#### Seitentext ####

Schnell nachdem Corona auch die Bundesrepublik voll im Griff hatte, wurden wichtige und richtige Forderungen für den Umgang mit Geflüchteten formuliert. Denn diese gehören ganz klar zu den marginalisierten Gruppen, die besonders betroffen sind.
Schluss mit der Sammelunterbringungen, Schluss mit Abschiebehaft, ein Abschiebestopp, Verlängerung von Aufenthaltsdokumenten, gleichberechtigter Zugang zu medizinischer Versorgung und sachgemäße Information sind im Kern die aktuellen Notwendigkeiten für geflüchtete Menschen (umfassende Forderungen u.a. beim Sächsischen Flüchtlingsrat und Pro Asyl).
Eine kompakte Information gab es durch das zuständige Sächsische Innenministerium nicht. Nur tröfpchenweise drangen Informationen in die Öffentlichkeit: In den Abschiebeknast würden zumindest keine neuen Menschen kommen, Abschiebungen würden nur durchgeführt, wenn die betreffenden Herkunftsländer die Menschen zurücknehmen und es Flugverbindungen gäbe.
Ins Augen fallen derzeit die Massen-Quarantäne-Maßnahmen in der Erstaufnahmeeinrichtung in Suhl, wo über 400 Menschen fest sitzen und in Halberstadt, wo aktuell ebenfalls fast 900 Personen wegen einer nachgewiesenen Erkrankung unter Quarantäne gestellt wurden. Ein solches Vorgehen ist unverhältnismäßig und unsachgemäß, führt zu Konflikten auf einem sowieso extrem beschränkten Raum ohne nennenswerte Privatsphäre.

#### Gespeicherte Datensätze ####

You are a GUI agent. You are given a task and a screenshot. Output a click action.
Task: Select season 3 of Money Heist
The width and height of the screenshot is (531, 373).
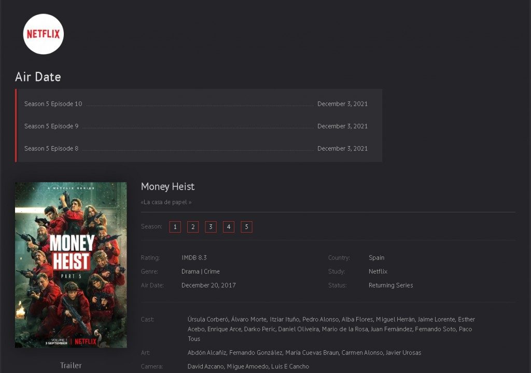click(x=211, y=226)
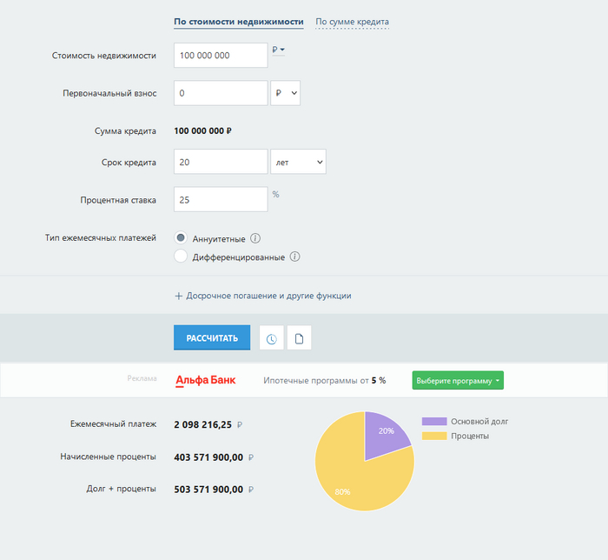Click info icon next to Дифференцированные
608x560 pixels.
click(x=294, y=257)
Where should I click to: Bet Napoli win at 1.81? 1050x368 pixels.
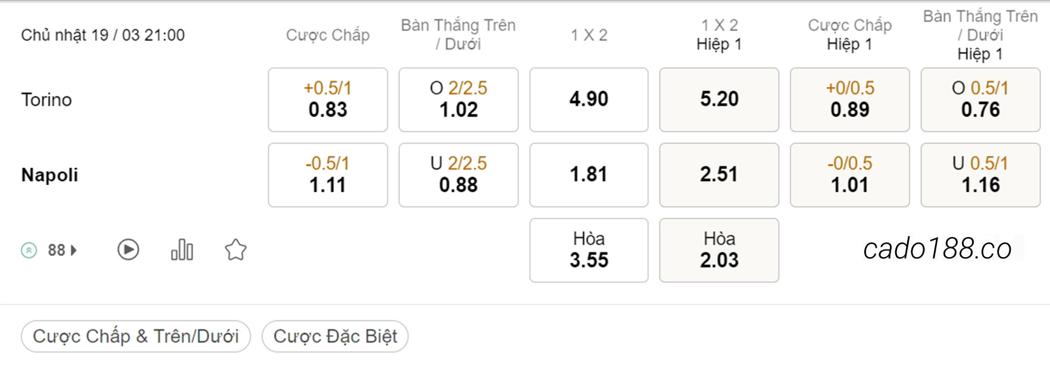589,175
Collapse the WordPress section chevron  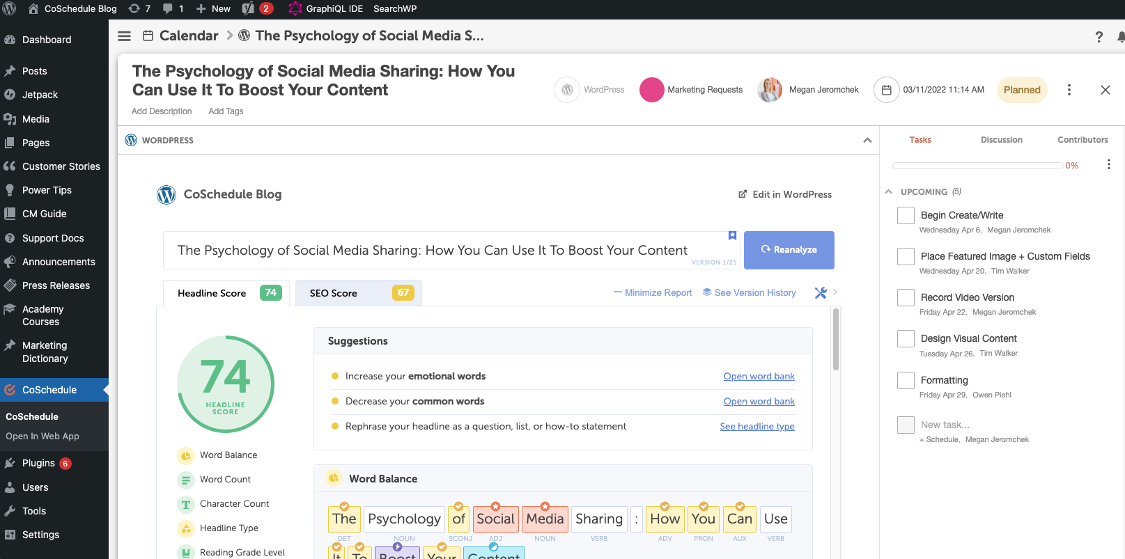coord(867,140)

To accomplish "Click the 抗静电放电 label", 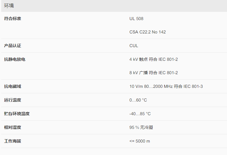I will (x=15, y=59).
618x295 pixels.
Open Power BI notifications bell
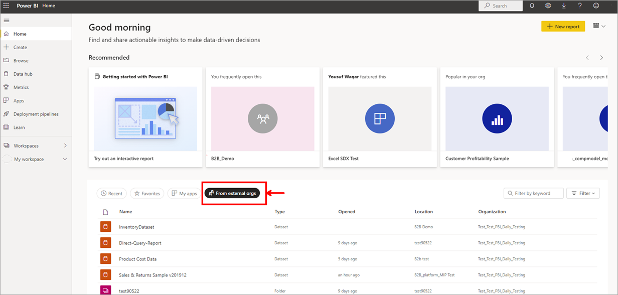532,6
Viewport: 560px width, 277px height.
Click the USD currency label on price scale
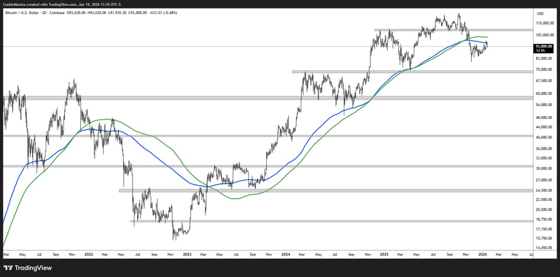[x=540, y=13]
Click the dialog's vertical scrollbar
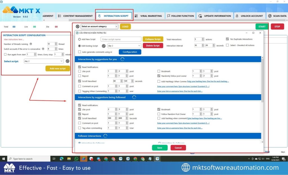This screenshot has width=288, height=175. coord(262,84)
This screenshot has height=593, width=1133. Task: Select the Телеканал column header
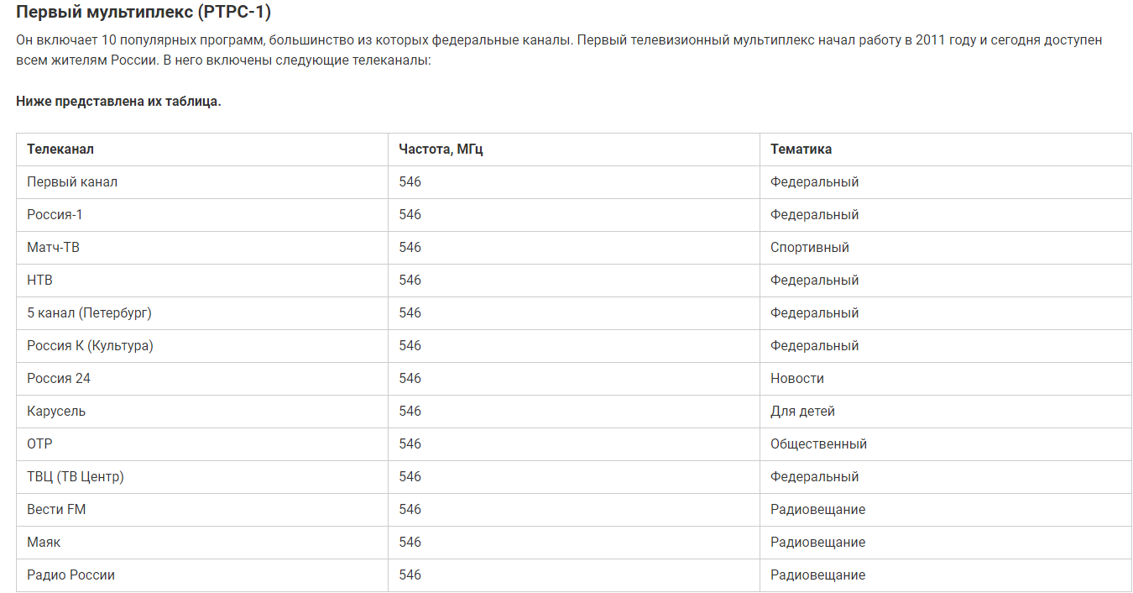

####
#### Gespeicherte Datensätze ####

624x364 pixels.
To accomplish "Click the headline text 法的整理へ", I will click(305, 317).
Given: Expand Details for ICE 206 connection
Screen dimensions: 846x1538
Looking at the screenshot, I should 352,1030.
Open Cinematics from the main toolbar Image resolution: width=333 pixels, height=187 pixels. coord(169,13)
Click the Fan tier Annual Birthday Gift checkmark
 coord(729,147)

####

→ Aufgabenstellung
A: Wie viele Menschen sitzen laut dem Text über Geflüchtete in der Corona-Zeit in der Erstaufnahmeeinrichtung in Suhl fest?
B: Setzen Sie den Text über Geflüchtete in der Corona-Zeit nach seinem letzten Satz fort.
Die Einträge stammen aus einer anderen Quelle.

→ Endergebnisse
A: Über 400 Menschen.

B:
In Sachsen gibt es nach zwei nachgewiesenen Infektionen in der Erstaufnahmeeinrichtung in der Max-Liebermann-Straße in Leipzig eine Teilquarantäne, die wesentlich verhältnismäßiger ist. Dort sind derzeit knapp 30 Menschen in einem der sieben Häuser isoliert. Beschwerden gibt es dagegen in der Erstaufnahme in Dölzig, wo es an Seife, Desinfektionsmittel und Toilettenpapier mangelt und Raum zur Distanz kaum gegeben ist.
Ob es eine Massen-Quarantäne wie in Thüringen und Sachsen-Anhalt auch in Sachsen geben wird, ist nicht klar. Auszuschließen ist nichts, wenn es etwa EA wie die in der Hamburger Straße in Dresden oder in Dölzig betreffen sollte.
Kommunale Verteilungen aus den Erstaufnahmeeinrichtungen sind derzeit und vorerst für drei Wochen gestoppt, entgegen der Forderung gerade jetzt dezentral in den Kommunen unterzubringen.
Einen generellen Abschiebestopp gibt es in Sachsen nicht. Die Überstellungen nach der Dublin-Verordnung wurden vom BAMF ausgesetzt. Ansonsten macht Sachsen Abschiebungen davon abhängig ob die Herkunftsländer „unter den gegenwärtigen Umständen zur Rücknahme ihrer Staatsbürger bereit sind“. Ein Armutszeugnis.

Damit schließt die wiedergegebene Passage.